Yoon J Cliff, Xu Gang, Deeney Jude T, Yang Shao-Nian, Rhee James, Puigserver Pere, Levens Adah R, Yang Ruojing, Zhang Chen-Yu, Lowell Bradford B, Berggren Per-Olof, Newgard Christopher B, Bonner-Weir Susan, Weir Gordon, Spiegelman Bruce M
Dana-Farber Cancer Institute and Department of Cell Biology, Harvard Medical School, Boston, MA 02215, USA.
Dev Cell. 2003 Jul;5(1):73-83. doi: 10.1016/s1534-5807(03)00170-9.
beta cell dysfunction is an important component of type 2 diabetes, but the molecular basis for this defect is poorly understood. The transcriptional coactivator PGC-1alpha mRNA and protein levels are significantly elevated in islets from multiple animal models of diabetes; adenovirus-mediated expression of PGC-1alpha to levels similar to those present in diabetic rodents produces a marked inhibition of glucose-stimulated insulin secretion from islets in culture and in live mice.
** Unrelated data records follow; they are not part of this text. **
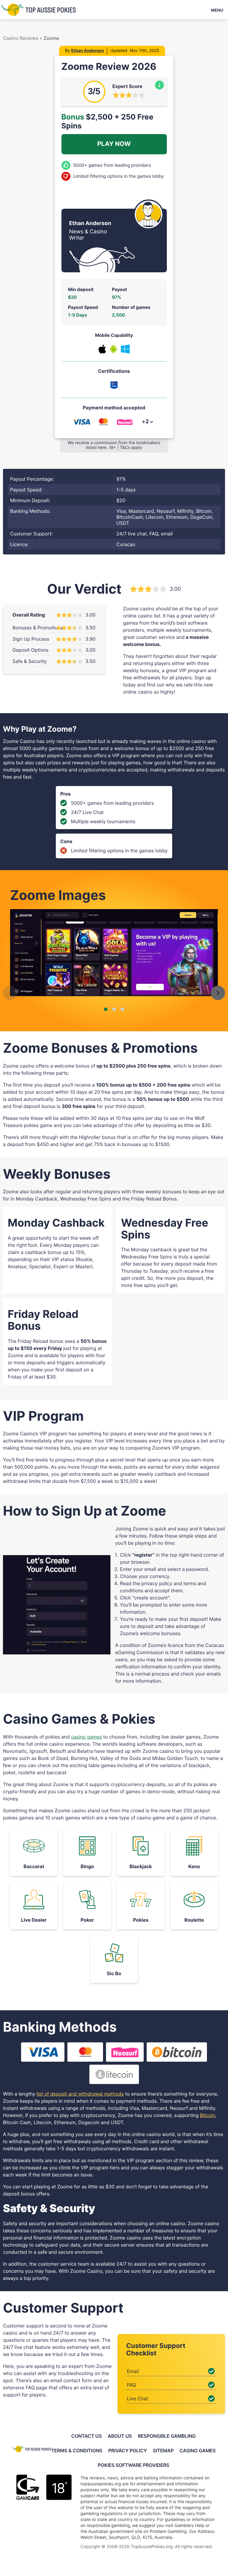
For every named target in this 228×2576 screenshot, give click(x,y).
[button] (10, 993)
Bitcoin (207, 2115)
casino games (86, 1737)
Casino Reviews (21, 38)
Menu (217, 10)
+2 (145, 422)
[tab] (105, 1009)
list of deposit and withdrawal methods (80, 2094)
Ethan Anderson (87, 50)
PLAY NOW (114, 144)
This inhibition coincides with changes in metabolic gene expression associated with impaired beta cell function, including the induction of glucose-6-phosphatase and suppression of GLUT2, glucokinase, and glycerol-3-phosphate dehydrogenase. These changes result in blunting of the glucose-induced rise in cellular ATP levels and membrane electrical activity responsible for Ca(2+) influx and insulin exocytosis. These results strongly suggest that PGC-1alpha plays a key functional role in the beta cell and is involved in the pathogenesis of the diabetic phenotype.
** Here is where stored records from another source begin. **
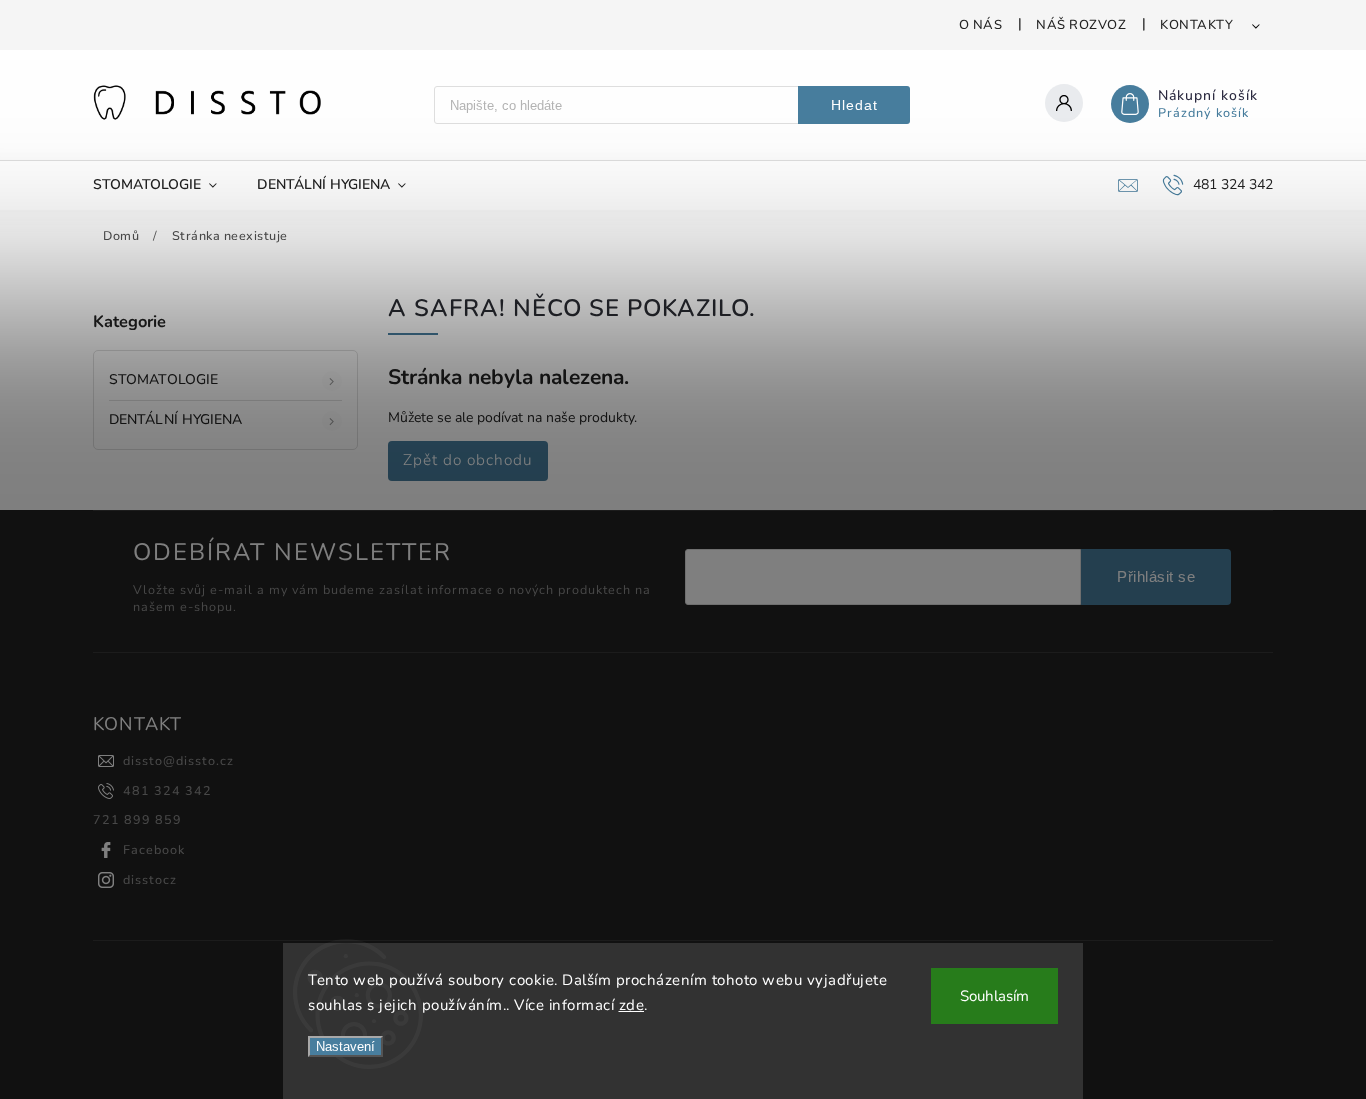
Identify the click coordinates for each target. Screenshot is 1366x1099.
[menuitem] (165, 185)
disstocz (150, 879)
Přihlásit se (1156, 576)
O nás (981, 25)
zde (632, 1005)
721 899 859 (137, 819)
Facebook (154, 849)
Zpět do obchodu (468, 459)
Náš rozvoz (1081, 25)
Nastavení (345, 1046)
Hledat (854, 105)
β细胞功能障碍是2型糖尿病的一个重要组成部分,但这种缺陷的分子基础尚不清楚。在多种糖尿病动物模型的胰岛中,转录共激活因子PGC-1α的mRNA和蛋白水平显著升高;腺病毒介导的PGC-1α表达至与糖尿病啮齿动物相似的水平,可显著抑制培养的胰岛和活体小鼠中葡萄糖刺激的胰岛素分泌。这种抑制与β细胞功能受损相关的代谢基因表达变化相一致,包括葡萄糖-6-磷酸酶的诱导以及GLUT2、葡萄糖激酶和甘油-3-磷酸脱氢酶的抑制。这些变化导致葡萄糖诱导的细胞ATP水平升高和负责Ca(2+)内流及胰岛素胞吐作用的膜电活动减弱。这些结果强烈表明,PGC-1α在β细胞中起关键功能作用,并参与糖尿病表型的发病机制。